═════ 提示文 ═════
常寂光寺の歴史-修学旅行・観光の簡単解説

常寂光寺

常寂光寺の歴史を時代別年表で紹介。

常寂光寺の歴史は慶長年間に日蓮宗の大本山である本圀寺16世・日禎上人が隠棲の地として開創したのが起源と言われています。1596年(文禄5年)に小笠原秀政の母で、日野輝資の養女・延壽院が開基になりました。なお歴史は修学旅行・観光の為に簡単にマトメています。

【小倉山荘「時雨亭」・本圀寺】

★平安時代後期に小倉百人一首の撰者で、歌人・藤原定家(ふじわらのていか)の小倉山荘「時雨亭(しぐれてい)」が小倉山山腹にあった言われ、藤原定家が「時雨亭」で小倉百人一首を選んだと言われています。「時雨亭」は仁王門北側にあったと言われ、多宝塔の南西上方に「時雨亭」の基礎石跡が復元され、「時雨亭」の石碑が建てられています。なお嵐山・嵯峨野は平安時代に皇族・貴族の離宮・山荘が設けられる景勝地でした。
═════ データ内容 ═════
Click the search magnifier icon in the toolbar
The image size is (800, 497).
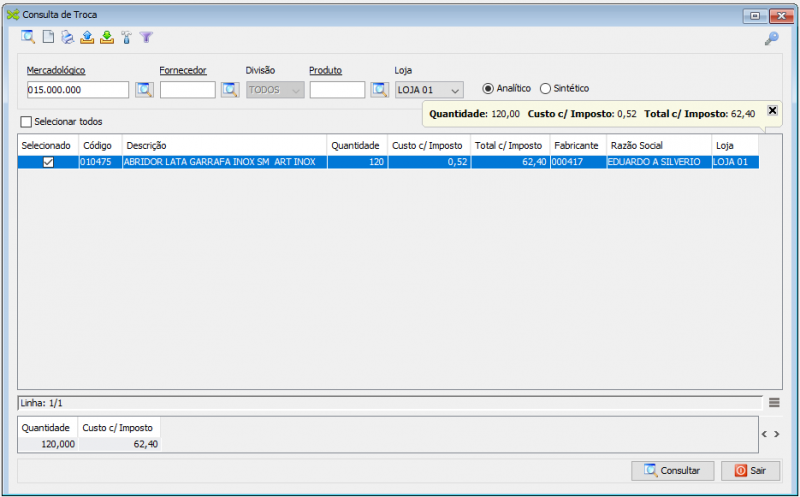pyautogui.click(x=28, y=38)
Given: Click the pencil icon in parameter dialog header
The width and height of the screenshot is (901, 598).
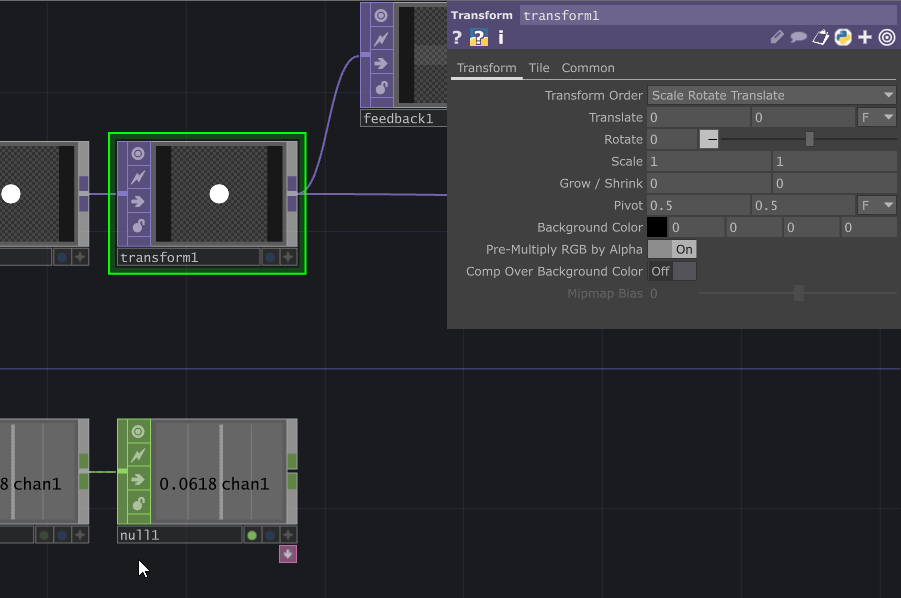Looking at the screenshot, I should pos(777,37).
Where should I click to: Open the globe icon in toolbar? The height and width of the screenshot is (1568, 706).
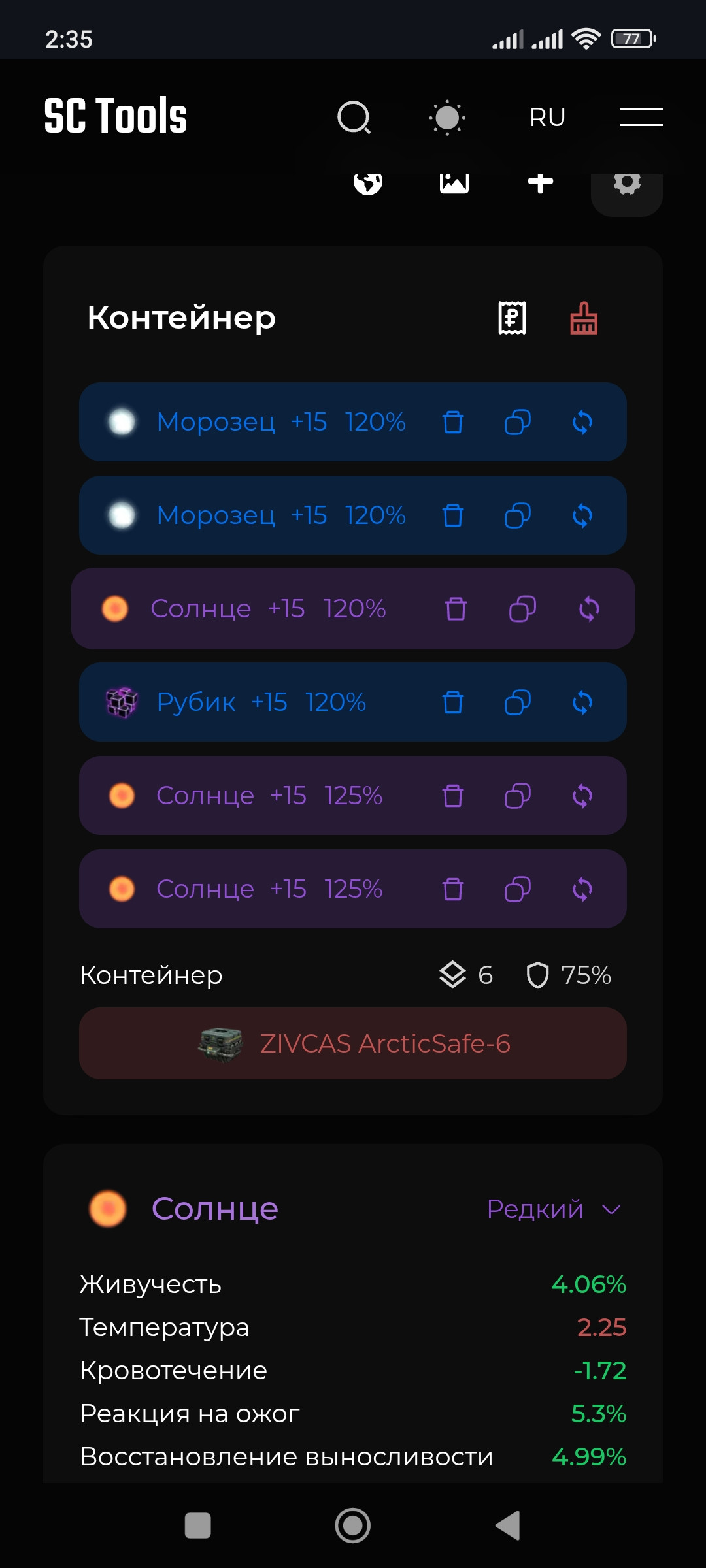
═════
═════ データ内容 ═════
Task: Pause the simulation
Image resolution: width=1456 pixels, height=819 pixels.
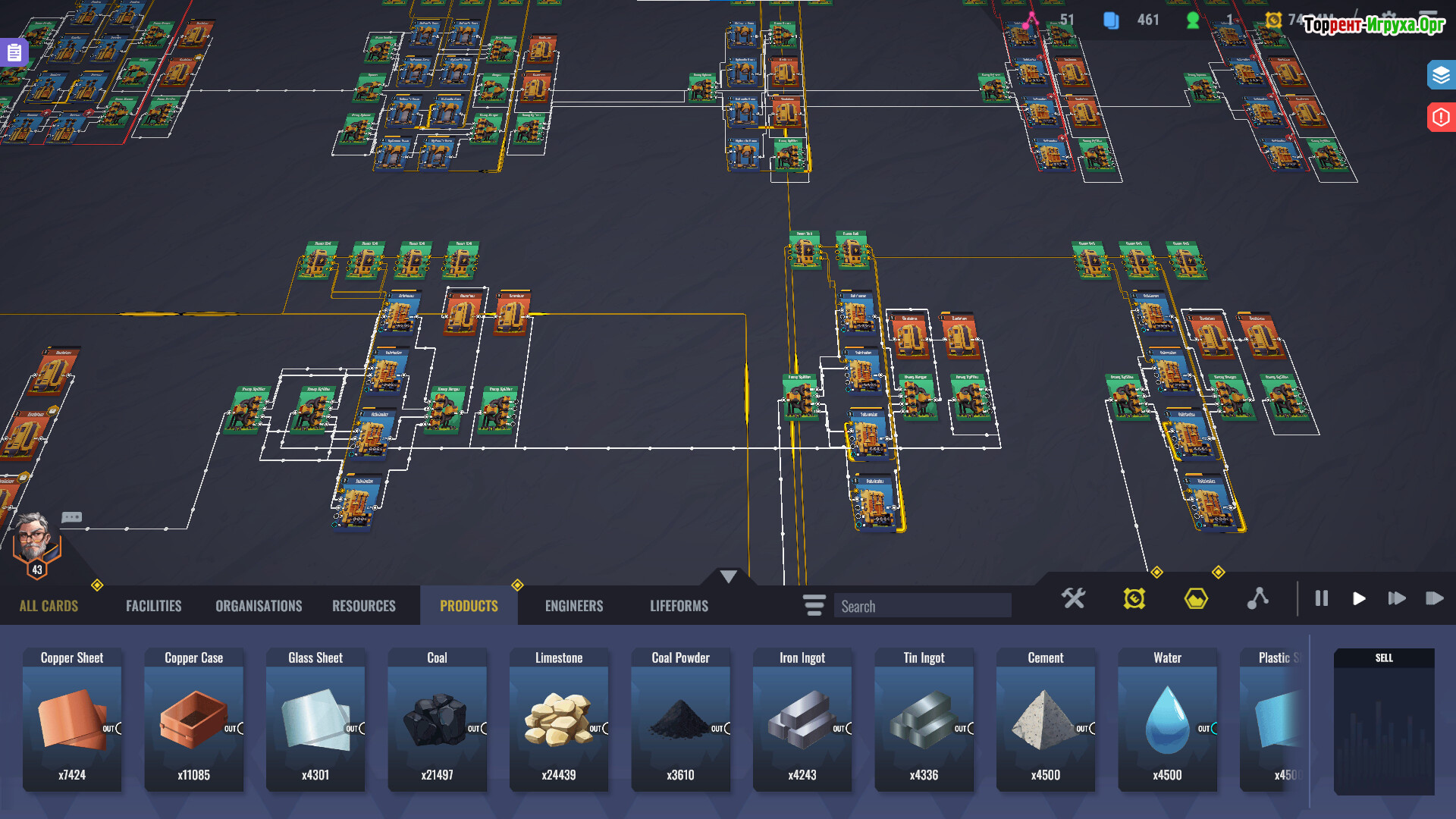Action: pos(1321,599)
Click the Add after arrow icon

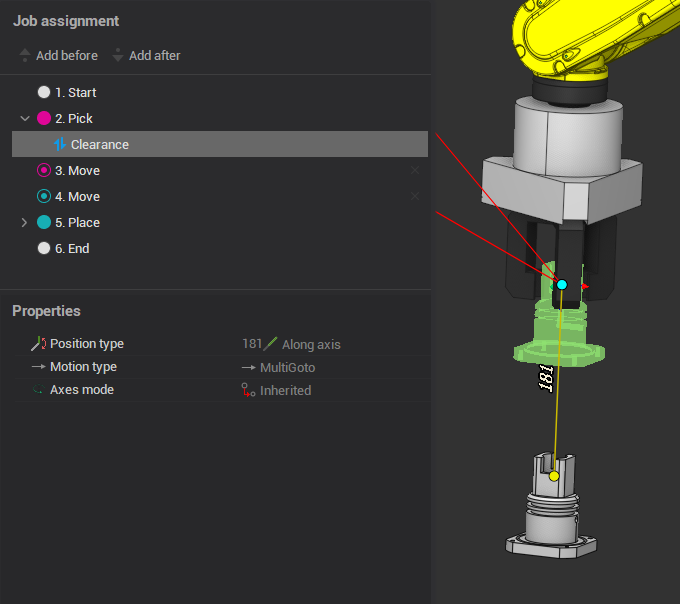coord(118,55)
═════
§ **課題文**: 常寂光寺の歴史の文章を、最後の文の後から書き継いでください。 エントリは常寂光寺の歴史の文章とは無関係です。

§ **正解**:
★本圀寺(本国寺)は寺伝によると鎌倉時代の1253年(建長5年)に日蓮宗(法華宗(ほっけしゅう))の宗祖・日蓮聖人(にちれんしょうにん)が鎌倉・松葉ヶ谷に小庵を結び、法華堂と号したのが起源です。その後日蓮聖人が伊豆・佐渡に配流され、本圀寺も破却されたたが、1307年(徳治2年)に本圀寺が再興され、1328年(嘉歴3年)に南朝初代で、第96代・後醍醐天皇(だいごてんのう)の勅願所になり、勅願「根本道場」を賜ったとも言われています。1345年(興国6年・貞和元年)に本圀寺4世・三位日静上人(にちじょうしょうにん)が北朝初代・光厳天皇(こうごんてんのう)の勅諚により、本圀寺が鎌倉から京都・六条堀川楊梅に移りました。三位日静上人は室町幕府初代将軍・足利尊氏(あしかがたかうじ)の母・上杉清子(うえすぎきよこ)の弟だった為、足利将軍家の庇護を受けました。1536年(天文5年)の天文法華の乱(てんぶんほっけのらん)によって焼失し、大阪・堺にある末寺・成就寺(じょうじゅじ)に避難したが、1542年(天文11年)に第105代・後奈良天皇(ごならてんのう)が法華宗帰洛の綸旨を下し、1547年(天文16年)に六条堀川の旧地に再興されました。1568年(永禄11年)に上洛した室町幕府15代将軍・足利義昭(あしかがよしあき)の仮居所(六条御所)になりました。1585年(天正13年)に関白・豊臣秀吉(とよとみひでよし)の命により、寺地の南側二町が西本願寺に割譲され、西本願寺が建立されました。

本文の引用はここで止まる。